- A horsefly bite is a real nuisance – not only does it hurt and itch at the site of the bite, but often a large part of the body as well.
- What to do in such a situation? The doctor explains and appeals: scratching is the worst thing
How to relieve pain and swelling after a horsefly bite?
Good day, I would like some advice regarding the terrible pain from a horsefly bite. Yesterday, I went with a group of friends to a lake where, as you know, there are a lot of different kinds of insects. Especially bothersome for us were the horse flies, which were everywhere and there were a lot of them. At one point I felt a sting in my left arm, which was very painful.
A while after being stung by a horsefly, I felt a terrible itching. The pain was still accompanied. After about an hour, erythema appeared on my arm at the site of the horsefly bite. What can I do to reduce the pain? It already covers almost the entire arm. The swelling is not decreasing either. I’m afraid that if I don’t take quick treatment, there will be some adverse sequelae.
Can I use some kind of ointment, paracetamol or ibuprofen for the pain from the horsefly bite? Should I take any antihistamines? Should I consult any doctor first before taking anything? I would be very grateful for an answer.
Your doctor tells you what action to take
Dear lady, horsefly bites can be very painful. The swelling and pain that develops right after the bite can last for a long time. It is recommended to use preparations that reduce swelling, for example altacet, and anti-inflammatory drugs applied topically, for example ketoprofen or diclofenac in gel form.
If you have noticed that the swelling is increasing despite the passage of time, then you should contact your GP. In the case of pruritus, antihistamines, i.e. those we generally use for symptomatic allergies, may provide relief. If a purulent inflammatory process develops at the site of the bite, you should be aware of a bacterial infection, which often develops as a result of scratching the wound following severe pruritus.

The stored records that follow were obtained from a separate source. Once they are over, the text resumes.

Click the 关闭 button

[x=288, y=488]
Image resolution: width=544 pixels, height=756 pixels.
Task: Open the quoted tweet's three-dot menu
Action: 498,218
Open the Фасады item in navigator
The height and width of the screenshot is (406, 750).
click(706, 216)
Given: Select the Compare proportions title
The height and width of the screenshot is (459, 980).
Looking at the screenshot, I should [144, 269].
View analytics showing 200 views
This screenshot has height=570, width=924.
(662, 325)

In this case, the attending physician may recommend the inclusion of an antibiotic. It is very important to be aware that if you experience symptoms such as shortness of breath, dizziness, cold sweats, sudden weakness, you should go to the hospital urgently.

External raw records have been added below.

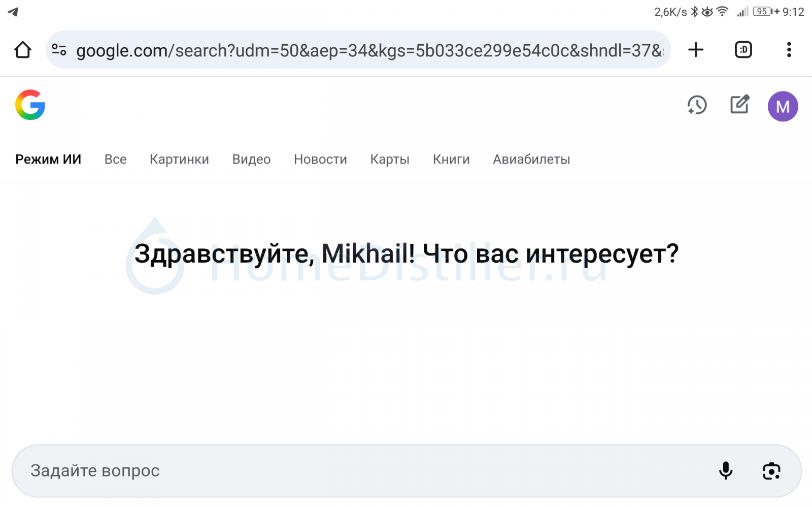Open the Видео tab
Screen dimensions: 812x508
[251, 160]
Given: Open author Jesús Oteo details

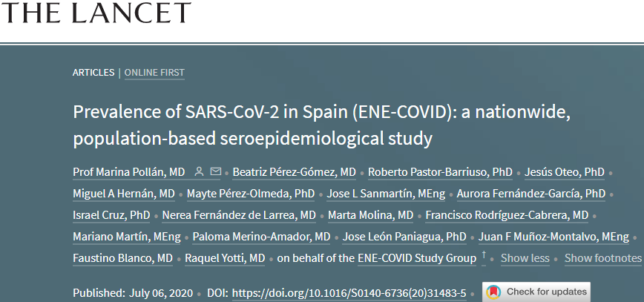Looking at the screenshot, I should coord(565,172).
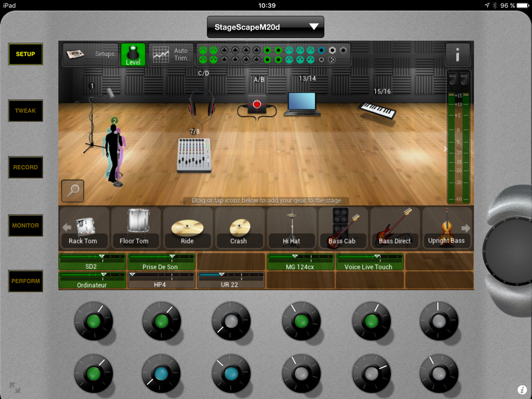The image size is (532, 399).
Task: Click the magnifying glass zoom icon
Action: click(73, 191)
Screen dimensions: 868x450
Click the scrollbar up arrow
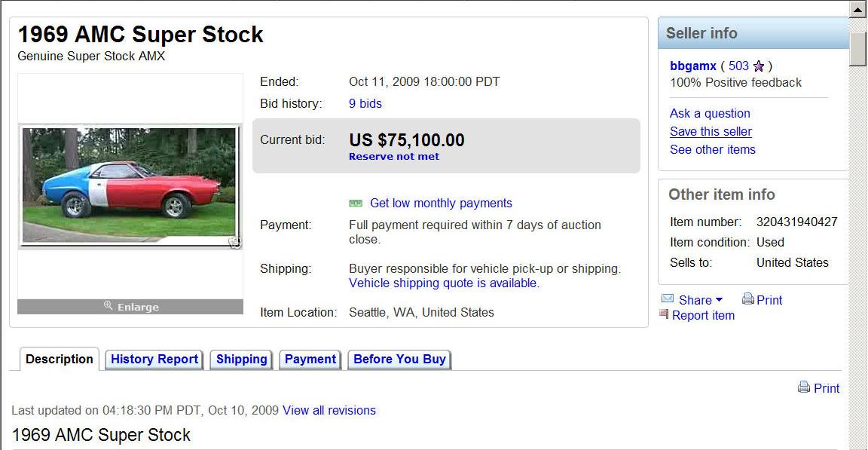coord(857,10)
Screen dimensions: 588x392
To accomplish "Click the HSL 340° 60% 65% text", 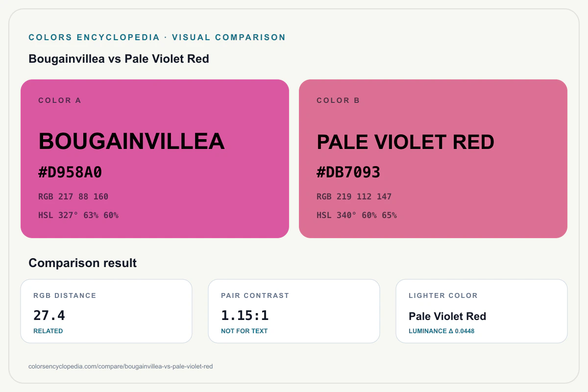I will [357, 215].
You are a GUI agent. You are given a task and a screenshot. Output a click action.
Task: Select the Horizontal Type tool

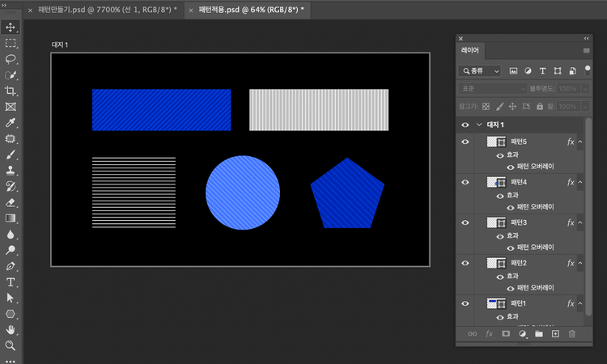[11, 282]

Symptoms may suggest a developing anaphylactic shock, resulting from an allergic reaction to horse fly venom. In such a case, prompt specialist treatment is required as it is a life-threatening condition. The aforementioned situation is, of course, rare, but people who are allergic to insect venom should bear this in mind.
Symptoms after a bite usually resolve without treatment after a few days or so. The swelling reduces and the pain subsides. However, if topical treatment is unsuccessful, you can of course take oral painkillers, such as paracetamol or ibuprofen.
Next time, I suggest that you properly protect yourself from contact with flies or other insects.
The most important thing is appropriate clothing, that is, clothing that allows you to cover as much skin as possible, and possibly chemicals to use on the skin that primarily repel mosquitoes or ticks. If you have any doubts, I encourage you to contact your GP.